Notations: The Cage Effect Today > installation views of Notations: The Cage Effect Today

As 2012 marked the centennial of John Cage’s birth (and the twentieth anniversary of his death), this exhibition, Notations: The Cage Effect Today aimed to commemorate the widespread effect of the artist’s six decades of assiduous, and relentless inventive creation on subsequent generations of artists.

John Cage was an intrepid composer, draughtsman, painter, poet, professor, thinker, collector, mycologist, and Musical Director of the Merce Cunningham Dance Company. His creative impression on subsequent generations of artists has been and remains colossal. Cage has been described as the most important artist of the second half of the 20th century, influencing many artists from Jasper Johns to Gerhard Richter, Robert Rauschenberg to Ellsworth Kelly, Nam June Paik to Yoko Ono, and from Joseph Beuys to Hélio Oiticica – each of whom played a significant role in the configuration of today’s art world. Cage’s impact continues to be tangible on all continents and in all art disciplines, including music, dance, visual arts, performance, film, and video. In fact, no American artist has left a greater and more widespread legacy on the art world over the past 60 years.
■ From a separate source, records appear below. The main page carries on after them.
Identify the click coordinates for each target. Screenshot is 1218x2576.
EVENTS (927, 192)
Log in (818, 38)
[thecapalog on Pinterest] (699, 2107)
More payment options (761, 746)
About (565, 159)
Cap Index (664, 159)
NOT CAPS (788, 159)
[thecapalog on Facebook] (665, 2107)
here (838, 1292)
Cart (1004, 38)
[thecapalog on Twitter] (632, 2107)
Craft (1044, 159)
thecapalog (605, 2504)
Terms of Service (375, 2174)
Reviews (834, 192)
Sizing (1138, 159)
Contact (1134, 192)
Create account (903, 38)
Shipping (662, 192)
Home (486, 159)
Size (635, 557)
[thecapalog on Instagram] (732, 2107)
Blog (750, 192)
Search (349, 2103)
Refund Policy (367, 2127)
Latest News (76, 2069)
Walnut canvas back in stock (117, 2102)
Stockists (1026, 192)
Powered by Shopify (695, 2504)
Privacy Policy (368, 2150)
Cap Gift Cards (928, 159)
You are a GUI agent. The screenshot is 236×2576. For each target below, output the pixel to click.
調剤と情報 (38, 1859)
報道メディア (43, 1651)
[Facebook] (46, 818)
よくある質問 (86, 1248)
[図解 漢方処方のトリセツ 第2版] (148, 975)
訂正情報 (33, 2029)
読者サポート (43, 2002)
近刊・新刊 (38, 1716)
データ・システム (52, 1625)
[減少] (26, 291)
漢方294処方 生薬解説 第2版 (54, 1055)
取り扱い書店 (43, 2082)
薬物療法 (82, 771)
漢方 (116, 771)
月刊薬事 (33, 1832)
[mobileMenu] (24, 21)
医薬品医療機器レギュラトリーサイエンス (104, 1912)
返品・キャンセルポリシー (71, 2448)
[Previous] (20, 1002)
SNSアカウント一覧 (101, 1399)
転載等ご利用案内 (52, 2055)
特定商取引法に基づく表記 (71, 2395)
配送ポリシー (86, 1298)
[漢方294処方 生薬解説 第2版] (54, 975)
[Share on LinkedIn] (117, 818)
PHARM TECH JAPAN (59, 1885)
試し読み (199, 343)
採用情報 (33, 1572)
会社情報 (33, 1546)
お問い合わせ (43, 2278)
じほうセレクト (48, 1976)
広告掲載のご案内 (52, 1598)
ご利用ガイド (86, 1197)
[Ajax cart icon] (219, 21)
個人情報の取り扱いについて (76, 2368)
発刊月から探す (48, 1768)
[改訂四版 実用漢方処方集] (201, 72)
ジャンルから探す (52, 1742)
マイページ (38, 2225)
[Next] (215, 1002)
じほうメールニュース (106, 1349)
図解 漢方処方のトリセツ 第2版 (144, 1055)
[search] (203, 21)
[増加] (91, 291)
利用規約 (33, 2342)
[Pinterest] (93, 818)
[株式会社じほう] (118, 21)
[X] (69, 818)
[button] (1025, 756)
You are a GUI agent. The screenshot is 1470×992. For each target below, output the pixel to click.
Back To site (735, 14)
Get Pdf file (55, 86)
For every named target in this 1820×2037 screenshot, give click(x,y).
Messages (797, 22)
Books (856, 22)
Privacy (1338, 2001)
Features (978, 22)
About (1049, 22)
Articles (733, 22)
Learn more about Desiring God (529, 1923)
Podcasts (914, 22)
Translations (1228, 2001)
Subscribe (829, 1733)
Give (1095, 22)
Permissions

Cage has never been more vital than today— as seen through the legions of artists around the globe who tenaciously explore many of the tropes that Cage left behind. This exhibition examined the reverberation of his diverse influence represented by some 28 artists spread throughout North America, Asia, Europe, and Latin America. These artists and their contemporaries have been inspired by John Cage’s multifarious approach to making art. Only through a close examination of what succeeding generations of artists have to say is it possible to measure the far-reaching extent of Cage’s unique legacy.

Notations: The Cage Effect Today was on view from February 17-April 21, 2012.